# YOUR INSTRUCTIONS
In the records below, find the line holding "Task: Enable the Draw Mode pencil icon" and the line holding "Download the pytorch_model.bin file". Set down both, with every line between them, exactly.

# RECORDS PROVIDED
^^^^^^^^

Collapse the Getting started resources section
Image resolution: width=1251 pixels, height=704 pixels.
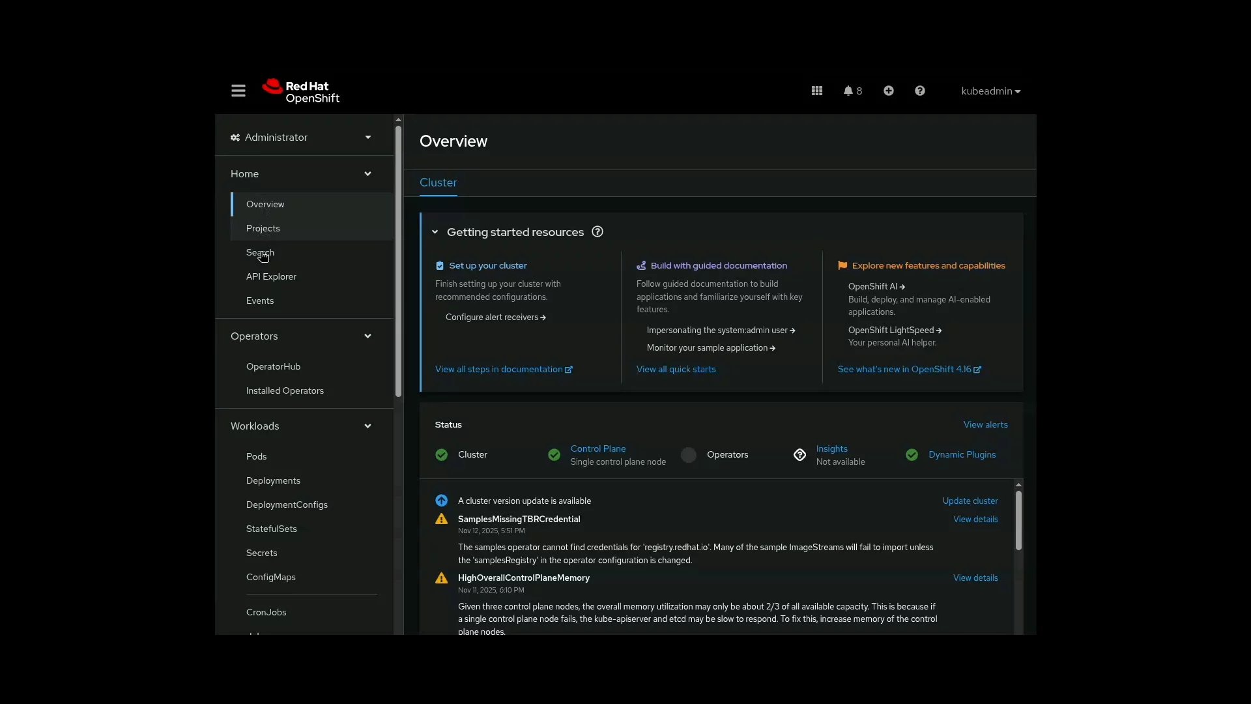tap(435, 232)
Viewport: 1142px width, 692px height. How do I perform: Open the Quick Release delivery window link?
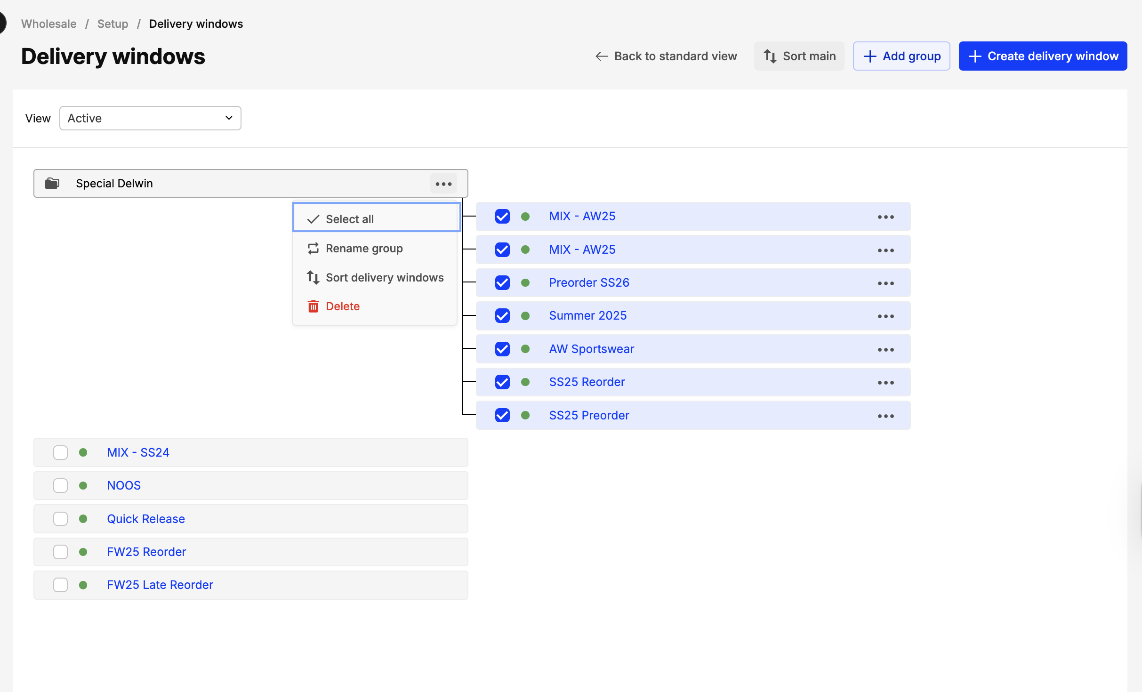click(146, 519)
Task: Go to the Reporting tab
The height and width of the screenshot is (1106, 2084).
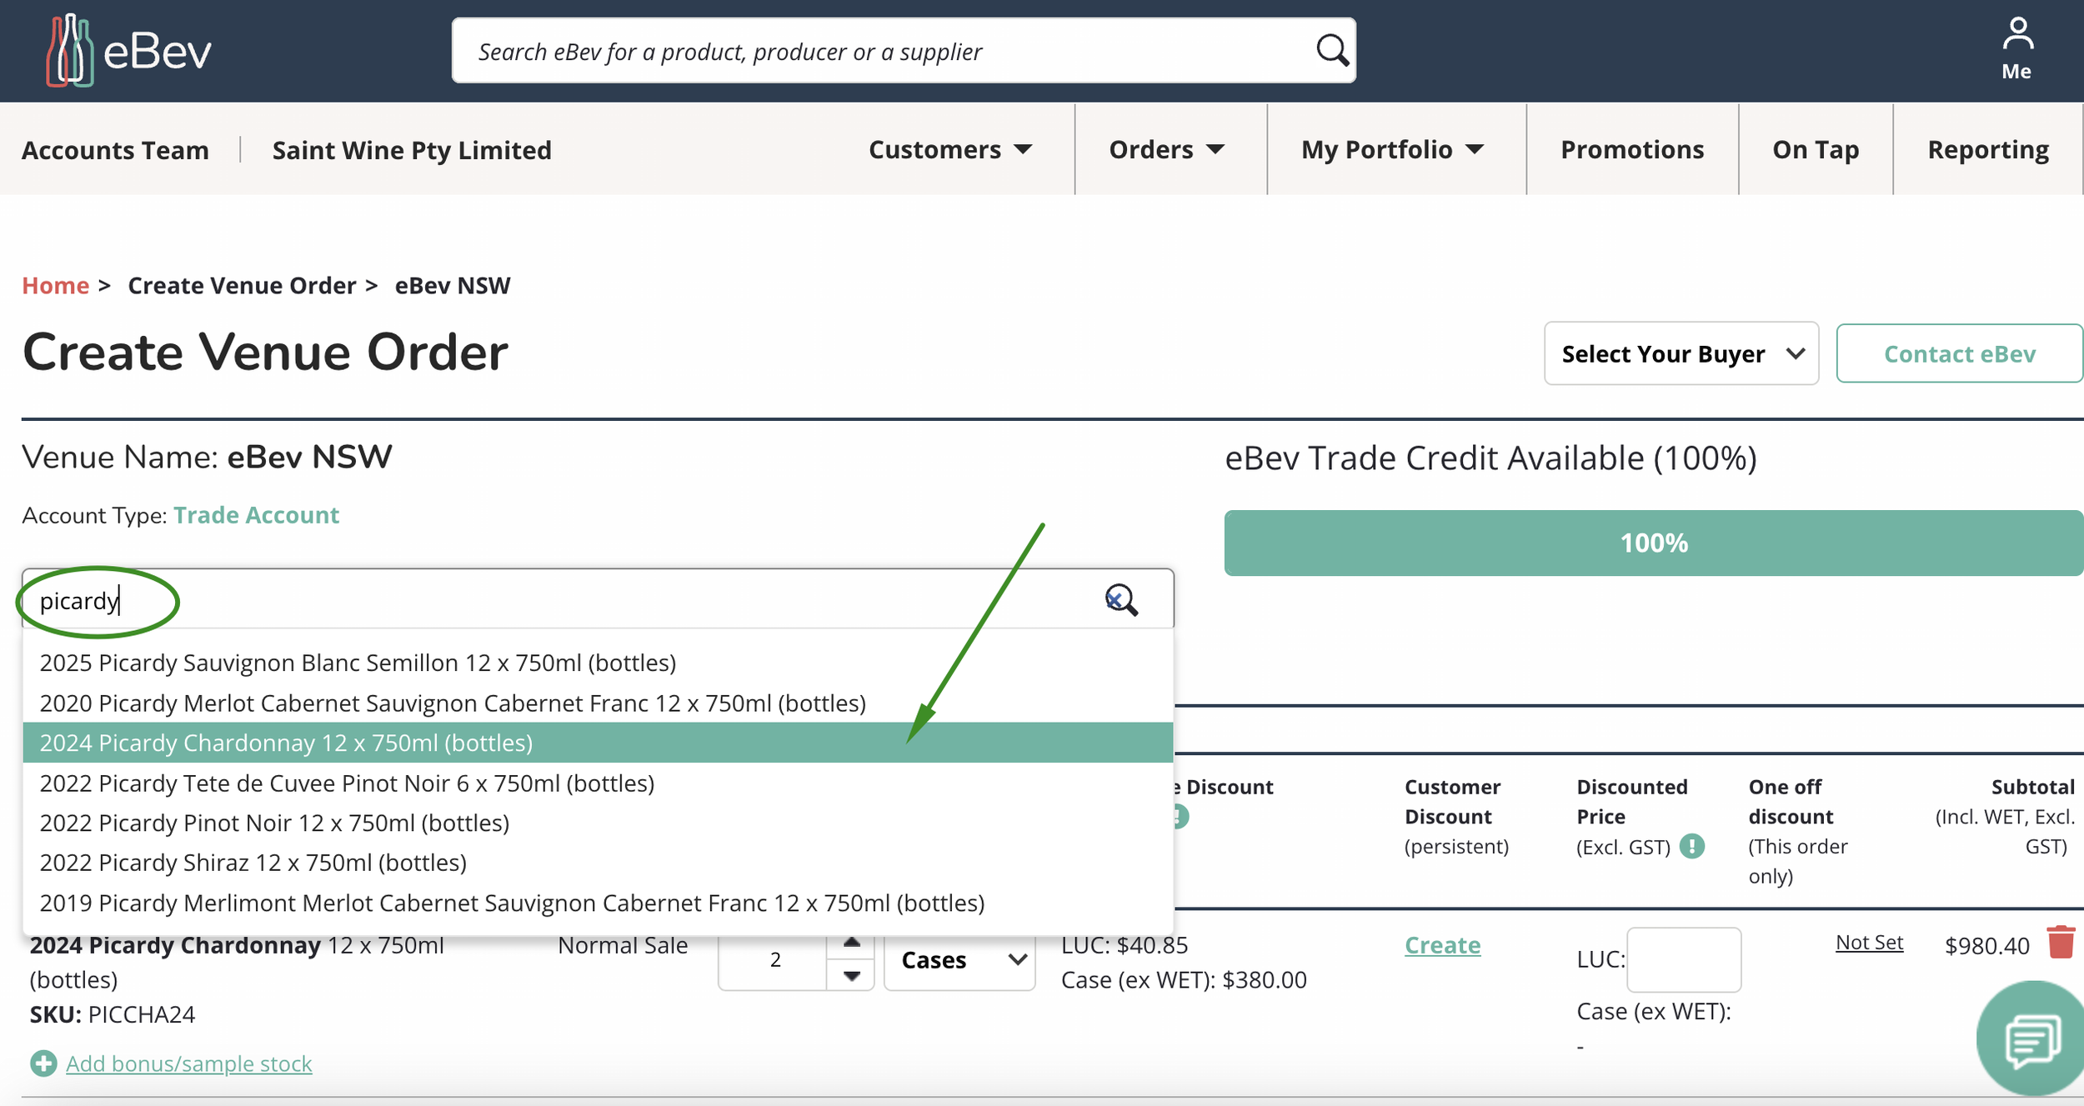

^^^^^^^^

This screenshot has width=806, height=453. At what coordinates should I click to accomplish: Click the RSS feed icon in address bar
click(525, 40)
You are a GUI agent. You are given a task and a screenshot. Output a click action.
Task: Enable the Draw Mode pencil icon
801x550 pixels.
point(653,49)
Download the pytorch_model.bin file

^^^^^^^^

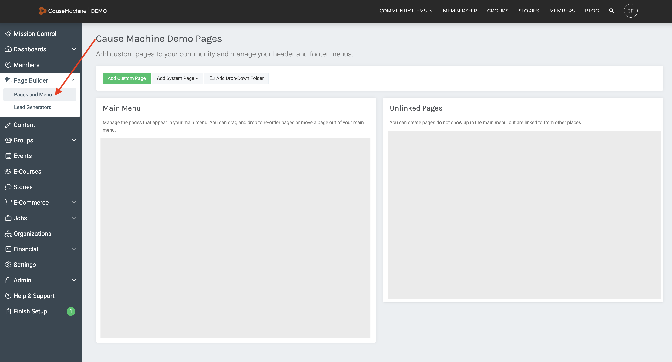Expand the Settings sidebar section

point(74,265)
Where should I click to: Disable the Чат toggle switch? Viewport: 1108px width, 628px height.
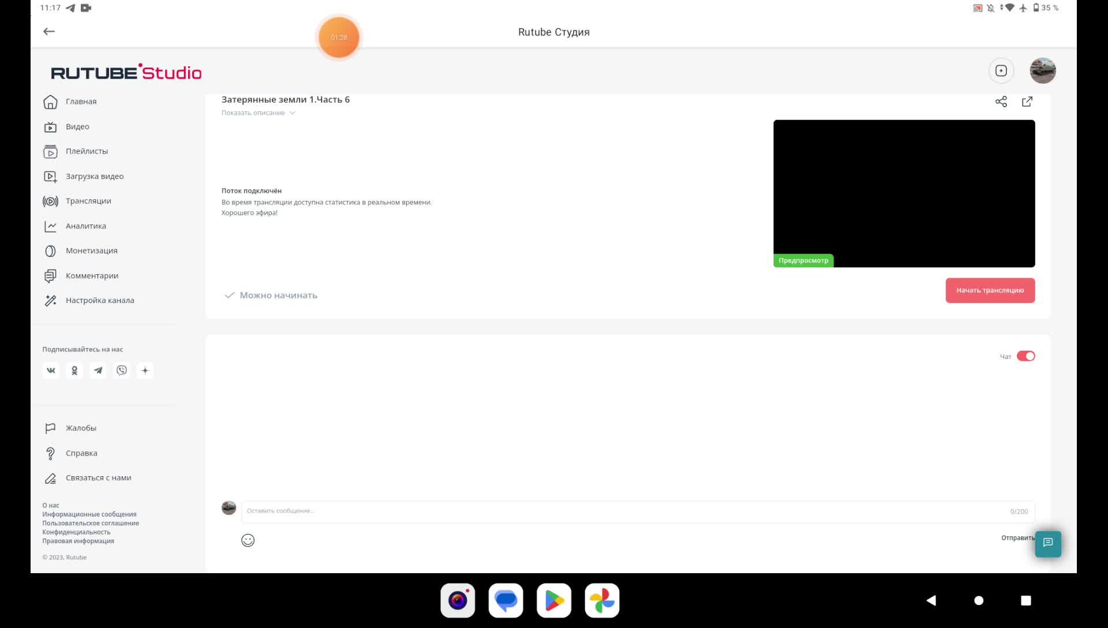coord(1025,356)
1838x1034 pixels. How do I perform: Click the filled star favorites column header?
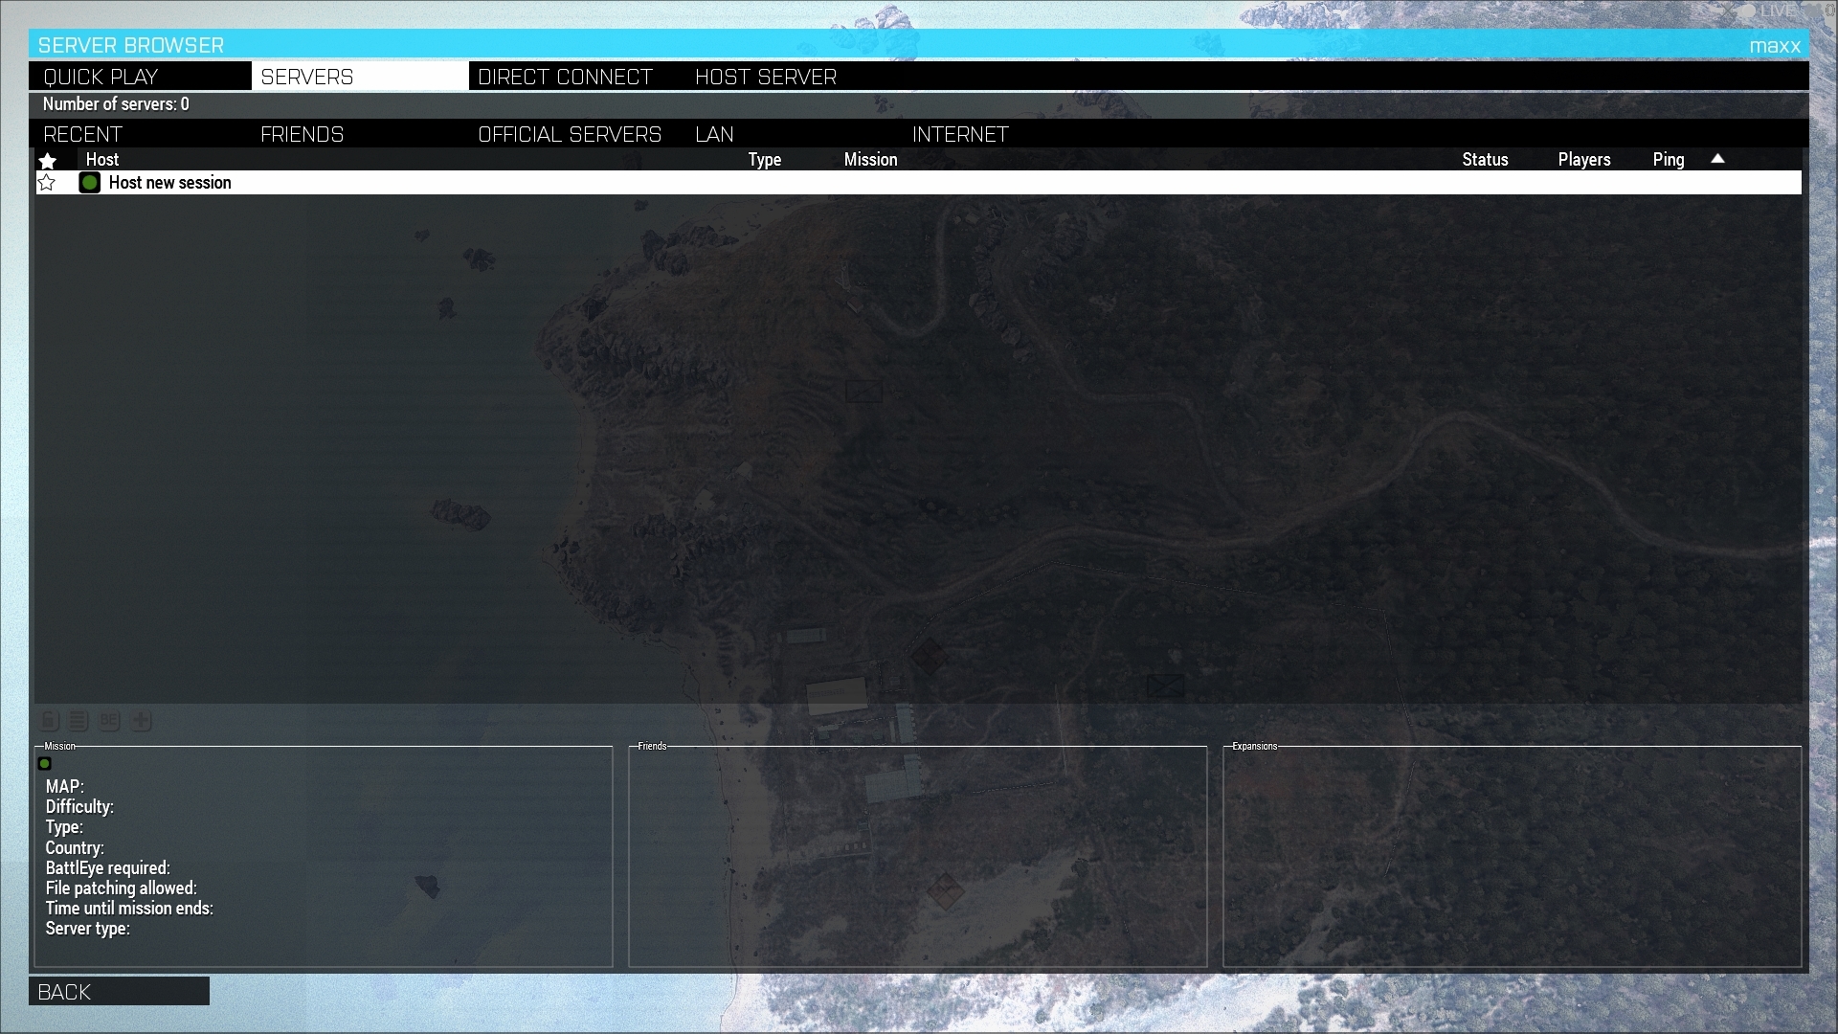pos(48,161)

^^^^^^^^

# OUTPUT FOR THIS TASK
Task: Enable the Draw Mode pencil icon
801x550 pixels.
point(653,49)
Download the pytorch_model.bin file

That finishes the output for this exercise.